Stitches In Time – by Jim Clark

The Appalachian wilds offer outdoor enthusiasts a wide variety of adventures, from leisurely hikes to hair-raising white-water kayaking. When the stakes go up, the costs of making a mistake rise too, as many less skillful partakers know well. I have on multiple outings literally “put some skin into the game.”  Inspired by the four occasions* when a dermal insult required professional repair, I’ve sewed verses of traditional Japanese haiku into this little Appalachian quilt:

 

Stitches in Time

 

Two Stitches

Summer physics class
A brick drops, a rock launches
Rose blooming on face

 

Seven Stitches

Among russet leaves
A shin greets slippery rocks
Barks of fall colors

 

Eight Stitches

Winds thresh the hay
Barn door digging a finger
Winter squash harvest

 

Four Stitches

A dip in spring rains
Slipping a swinging trapeze
An elbow splashes

 

*Locations in order:

Chattanooga,TN: backyard (pre-helicopter parent era)
Blue Ridge Parkway, NC:  spring near Mile Post 365
Chattanooga, TN: backyard (still no parent in sight, brother swinging the door)
Coalmont, TN: swimming hole

 

According to the Appalachian Regional Commission (ARC), Appalachia “is a 205,000-square-mile region that follows the spine of the Appalachian Mountains from southern New York to northern Mississippi. It includes all of West Virginia and parts of 12 other states: Alabama, Georgia, Kentucky, Maryland, Mississippi, New York, North Carolina, Ohio, Pennsylvania, South Carolina, Tennessee, and Virginia…The Region includes 420 counties… and is home to more than 25 million people.” I grew up in one of those 420 counties, Hamilton, in the city of Chattanooga, but I never thought of myself as Appalachian.  My early vision of Appalachia was through the lens of Harry M.  Caudill’s Night Comes to the Cumberlands and grainy television images of Lyndon Johnson’s “War on Poverty.”  Of course, I also heard stories about “authentic” Appalachians:  the independent, self-reliant, Scott-Irish who grew their own food, made their own furniture and clothes, and sat on the front porch to swap tall tales and sing folk tunes.

I gained a more realistic education about southern rural Appalachia as I worked my way through and between a couple of bachelor degrees. I was a form stripper at the TVA Sequoyah Nuclear plant construction site in Soddy-Daisy, Tennessee.  I spent three years with the Tennessee DOT relocating families displaced by highway projects, many in rural counties.  I labored ten months at the off-the-grid Buffalo Mountain Trout farm outside of Robbinsville, North Carolina.
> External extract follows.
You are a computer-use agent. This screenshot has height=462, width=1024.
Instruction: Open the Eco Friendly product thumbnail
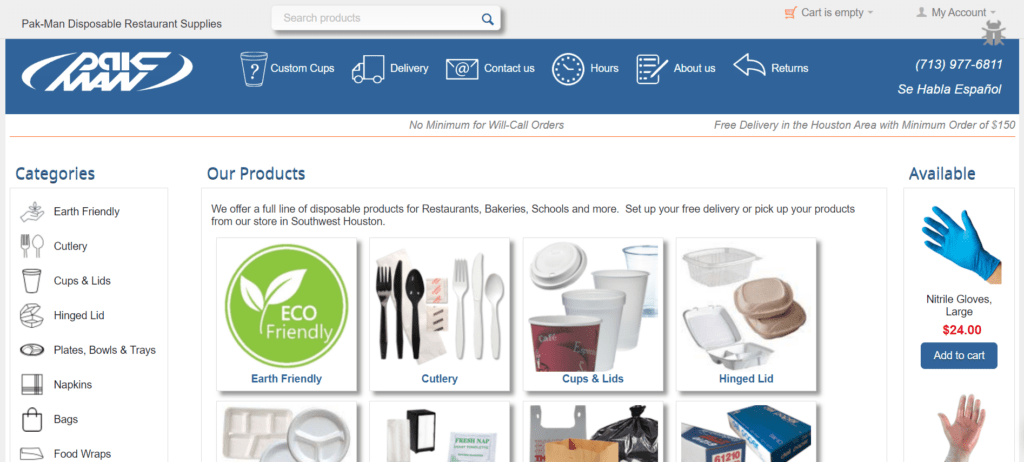pyautogui.click(x=287, y=306)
I was a nurse technician at Carter County Hospital in Elizabethton, Tennessee, where many patients came straight from the hills. Yes, I met a few characters who fit one of the negative or positive Appalachian stereotypes, but most folks were much more complex and interesting than the comic book version.

I moved back to Appalachia after 20 plus years of traveling around the world as a nurse in the U.S. Air Force, and settled in Asheville, North Carolina with my wife and daughter.

 

**Photo:  Mountaintop on Blue Ridge Parkway, North Carolina and western Virginia
  Source:   Encyclopedia Britannica; US National Park Service

5 Comments

  1. My old friend, well done!

  2. Love this. When you think about I’m surprised all of those in our neighborhood didn’t incur more injuries that required stitches when you consider some of the situations we put ourselves in.

  3. “Stitches” left me in stitches laughing about memories of my two brothers and all their escapades that left them in stitches. Not funny back then but funny now.

  4. Fascinating, Jim! I learned some things and appreciate your thoughtful Haiku!

  5. Thanks for the comments. We could definitely piece together a huge quilt if all the neighbors added their own stitch haiku.